Understand how out-of-the-box dashboards and tools help you find problems

VMware Aria Operations for Applications (formerly known as Tanzu Observability by Wavefront) is perfect if you want to monitor lots of hosts or lots of metrics. For example, you can monitor hundreds of thousands of Kubernetes containers. But how well the system performs can still depend on the quality of the input:

  • Are the data points you’re sending easy to ingest? Too many unique combinations of metric, source, and tag slow down the environment and make it hard to understand what’s going on when you look at charts.
  • Are you actually using all the data you send in? It’s tempting to send all data to Operations for Applications, and then analyze what seems suitable. But if you examine which data your dashboards and queries actually use, you might be able to get faster query displays and more easily stay within your allocated PPS budget.

Find Slow Queries and Improve Dashboard Response

You can find queries that are exceptionally slow by checking the Slow Query dashboard.

To open the Slow Queries Dashboard:

  1. Log in to your service instance.
  2. From the gear icon on the toolbar, select Slow Query Dashboard.

    • The Overview tab summarizes slow queries in the system. You can quickly see the number of slow queries, which slow queries failed to complete, and which queries took a long time but eventually completed.

      The dashboard also provides you with the number of slow queries by user. The time window buttons [1h, 12h, 1d] control which slow queries you are viewing.

    • The Top Slow Queries tab provides details (timestamp, query type, ts() query, points, etc.) about the slow queries.

      • Time Taken shows the time a slow query takes. Queries listed on this page can’t return results for more than 5 minutes.
      • Points Scanned shows the number of data points that were queried to show the chart on the screen.
      • CPU Seconds column shows the amount of time that was spent on processing the query.
    • The Resource Consumption tab displays each user that ran a slow query and provides details such as time spent, total points scanned, and total CPU consumed.

And even if a query isn’t listed there, there are some guidelines for queries:

  1. When sending data to Operations for Applications, consider the Operations for Applications data format best practices, for example:
    • Make the metrics the most stable part of your data. For example, don’t include a unique ID in each metric.
    • Keep the number of distinct combinations of metric, source, and tags under 1000. For example, avoid including a timestamp in your metric. Instead, look at the metric over time in chart.
  2. In queries, use filters to narrow down results, and topk() or bottomk() to limit the number of lines that your charts display.

More Info

Optimize Query Performance

Monitor System Usage and Proxy Status

Administrators (and often other team members) are interested in usage data at all levels.

  1. Users who install Wavefront proxies can examine the proxy information on the out-of-the-box dashboards.
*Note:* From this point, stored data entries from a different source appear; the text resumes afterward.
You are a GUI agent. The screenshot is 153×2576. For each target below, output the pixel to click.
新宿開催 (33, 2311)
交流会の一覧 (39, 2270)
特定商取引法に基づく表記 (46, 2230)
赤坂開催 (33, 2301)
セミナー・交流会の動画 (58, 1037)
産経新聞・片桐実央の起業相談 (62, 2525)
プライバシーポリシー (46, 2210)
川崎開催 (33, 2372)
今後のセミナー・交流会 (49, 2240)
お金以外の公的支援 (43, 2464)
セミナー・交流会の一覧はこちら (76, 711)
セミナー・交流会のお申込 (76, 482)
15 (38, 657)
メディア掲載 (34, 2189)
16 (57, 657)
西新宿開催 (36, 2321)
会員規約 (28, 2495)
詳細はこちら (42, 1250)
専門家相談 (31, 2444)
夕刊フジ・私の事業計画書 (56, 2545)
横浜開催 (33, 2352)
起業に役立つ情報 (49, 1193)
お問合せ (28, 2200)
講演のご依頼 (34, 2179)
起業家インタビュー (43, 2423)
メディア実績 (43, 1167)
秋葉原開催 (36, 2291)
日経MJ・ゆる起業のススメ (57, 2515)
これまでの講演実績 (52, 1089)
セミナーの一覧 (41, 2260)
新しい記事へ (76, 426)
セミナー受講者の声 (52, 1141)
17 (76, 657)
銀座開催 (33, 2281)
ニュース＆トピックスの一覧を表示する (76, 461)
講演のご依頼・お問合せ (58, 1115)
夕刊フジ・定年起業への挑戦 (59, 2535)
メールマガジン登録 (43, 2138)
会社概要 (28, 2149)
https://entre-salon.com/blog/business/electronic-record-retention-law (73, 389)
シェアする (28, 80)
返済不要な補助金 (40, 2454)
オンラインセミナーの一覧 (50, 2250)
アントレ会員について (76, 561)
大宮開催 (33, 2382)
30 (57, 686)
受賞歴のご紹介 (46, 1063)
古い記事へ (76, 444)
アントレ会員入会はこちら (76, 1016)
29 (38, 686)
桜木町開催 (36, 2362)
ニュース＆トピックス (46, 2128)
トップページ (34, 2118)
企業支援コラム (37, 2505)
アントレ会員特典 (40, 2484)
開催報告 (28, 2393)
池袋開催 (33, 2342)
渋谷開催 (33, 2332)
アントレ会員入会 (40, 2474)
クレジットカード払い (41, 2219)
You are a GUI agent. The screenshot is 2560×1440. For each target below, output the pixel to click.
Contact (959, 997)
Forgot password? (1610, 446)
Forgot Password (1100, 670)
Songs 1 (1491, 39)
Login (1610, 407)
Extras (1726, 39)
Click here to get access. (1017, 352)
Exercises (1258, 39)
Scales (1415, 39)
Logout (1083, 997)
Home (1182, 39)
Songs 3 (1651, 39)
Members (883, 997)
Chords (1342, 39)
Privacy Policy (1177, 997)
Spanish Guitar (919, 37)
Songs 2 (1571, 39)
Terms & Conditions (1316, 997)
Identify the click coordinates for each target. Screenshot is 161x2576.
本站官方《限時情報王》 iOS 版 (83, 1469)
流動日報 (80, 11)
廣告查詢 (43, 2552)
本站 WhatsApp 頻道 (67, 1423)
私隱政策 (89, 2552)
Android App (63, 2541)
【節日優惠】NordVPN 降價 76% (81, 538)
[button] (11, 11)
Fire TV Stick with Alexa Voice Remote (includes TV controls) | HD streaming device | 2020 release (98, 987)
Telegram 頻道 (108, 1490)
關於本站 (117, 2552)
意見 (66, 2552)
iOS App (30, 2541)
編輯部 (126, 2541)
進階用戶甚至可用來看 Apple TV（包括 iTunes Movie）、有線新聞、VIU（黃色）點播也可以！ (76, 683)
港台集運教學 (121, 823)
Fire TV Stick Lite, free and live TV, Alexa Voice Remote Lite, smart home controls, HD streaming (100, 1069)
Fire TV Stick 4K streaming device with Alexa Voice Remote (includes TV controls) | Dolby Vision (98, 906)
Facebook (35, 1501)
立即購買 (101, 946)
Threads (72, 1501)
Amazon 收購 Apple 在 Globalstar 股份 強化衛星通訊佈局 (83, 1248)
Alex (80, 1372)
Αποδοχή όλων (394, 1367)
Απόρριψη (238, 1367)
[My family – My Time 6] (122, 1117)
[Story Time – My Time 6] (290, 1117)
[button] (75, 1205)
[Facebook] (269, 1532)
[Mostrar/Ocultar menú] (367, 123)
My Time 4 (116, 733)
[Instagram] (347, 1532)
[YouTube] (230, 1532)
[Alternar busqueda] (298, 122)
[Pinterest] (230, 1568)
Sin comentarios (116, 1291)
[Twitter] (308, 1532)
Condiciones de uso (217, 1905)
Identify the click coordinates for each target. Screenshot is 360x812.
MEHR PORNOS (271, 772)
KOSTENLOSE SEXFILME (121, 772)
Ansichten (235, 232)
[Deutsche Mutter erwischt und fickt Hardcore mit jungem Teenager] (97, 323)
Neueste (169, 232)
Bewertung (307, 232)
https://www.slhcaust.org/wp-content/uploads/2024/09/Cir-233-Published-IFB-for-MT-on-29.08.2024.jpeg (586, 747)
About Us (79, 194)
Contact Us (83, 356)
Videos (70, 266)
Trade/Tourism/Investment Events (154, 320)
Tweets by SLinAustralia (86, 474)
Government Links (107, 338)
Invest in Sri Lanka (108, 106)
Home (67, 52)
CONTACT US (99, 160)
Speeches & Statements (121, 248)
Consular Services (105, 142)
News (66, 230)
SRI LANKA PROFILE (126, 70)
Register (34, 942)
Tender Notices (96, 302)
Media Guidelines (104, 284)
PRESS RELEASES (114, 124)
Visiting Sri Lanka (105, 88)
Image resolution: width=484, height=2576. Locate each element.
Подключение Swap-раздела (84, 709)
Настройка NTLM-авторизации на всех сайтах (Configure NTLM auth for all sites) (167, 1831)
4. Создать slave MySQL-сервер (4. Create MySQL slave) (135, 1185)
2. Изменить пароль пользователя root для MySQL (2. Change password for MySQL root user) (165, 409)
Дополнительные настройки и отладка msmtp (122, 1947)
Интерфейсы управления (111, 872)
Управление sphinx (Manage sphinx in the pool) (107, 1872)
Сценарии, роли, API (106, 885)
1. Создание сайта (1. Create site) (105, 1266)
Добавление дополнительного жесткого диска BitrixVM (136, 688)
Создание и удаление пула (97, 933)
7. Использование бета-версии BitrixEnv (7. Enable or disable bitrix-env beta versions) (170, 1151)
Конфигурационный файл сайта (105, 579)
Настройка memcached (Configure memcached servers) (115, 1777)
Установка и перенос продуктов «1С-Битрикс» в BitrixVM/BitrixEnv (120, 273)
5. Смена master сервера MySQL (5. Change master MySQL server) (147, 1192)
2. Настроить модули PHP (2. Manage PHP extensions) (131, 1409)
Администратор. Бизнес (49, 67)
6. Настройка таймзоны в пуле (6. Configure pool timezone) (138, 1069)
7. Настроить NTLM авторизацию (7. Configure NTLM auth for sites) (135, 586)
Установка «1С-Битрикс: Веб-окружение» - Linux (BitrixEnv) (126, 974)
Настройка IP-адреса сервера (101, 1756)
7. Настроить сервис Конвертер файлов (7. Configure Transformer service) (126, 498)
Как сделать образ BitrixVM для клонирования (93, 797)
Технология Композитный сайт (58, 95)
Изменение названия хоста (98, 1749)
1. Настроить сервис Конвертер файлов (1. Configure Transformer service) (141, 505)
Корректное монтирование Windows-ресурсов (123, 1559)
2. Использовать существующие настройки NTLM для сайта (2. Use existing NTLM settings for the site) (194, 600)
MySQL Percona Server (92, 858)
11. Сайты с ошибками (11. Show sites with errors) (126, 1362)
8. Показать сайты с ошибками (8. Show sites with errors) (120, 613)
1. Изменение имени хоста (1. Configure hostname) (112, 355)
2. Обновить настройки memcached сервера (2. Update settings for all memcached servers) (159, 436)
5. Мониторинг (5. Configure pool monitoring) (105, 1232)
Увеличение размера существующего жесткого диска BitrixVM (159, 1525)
Larger environments or production environments rely on a team of load-balanced proxies, as discussed by Clement Pang in this video about proxies. Having usage data for the proxy helps administrators during installation and also helps with proxy sizing later.
  2. View the points flowing into the system from the Overall Data Rate section of the Operations for Applications Service and Proxy Data dashboard.
  3. Create custom charts with internal metrics. Our system dashboard information is a great start, but you might benefit from other internal metrics and it’s easy to create a dashboard with custom charts.

    Note: We’ve include the internal metrics that are most useful in the documentation.

More Info

Monitor Data Ingestion and Data Shape

Operation for Applications supports some tools that allow you to monitor ingestion and data shape. By data shape we mean that you can find out, for example, if you have very large numbers of metrics, or you suddenly started having an unusually large number of sources.

You can start by examining the system dashboard and internal metrics, discussed above. In addition, Operation for Applications allows you to look closely at data that is being ingested:

Both tools are for situations when the dashboards don’t give you enough information – they’re really for debugging rather day-by-day use.

  • Wavefront spy endpoints can provide insight into new data that your Operation for Applications instance ingests. For example, you might analyze spy results to:
    • Verify that your Operation for Applications instance is ingesting the data points that you expect.
    • Troubleshoot a sudden change in the rate at which new data is ingested.
  • Wavefront Top is an interactive tool for exploring ingested points. For example, you can find out which metric namespaces were used in the last X days. Wavefront Top helps you look at the big picture of what’s being ingested – and the keyboard-driven UI makes it easy to drill down. Watch this video for an intro.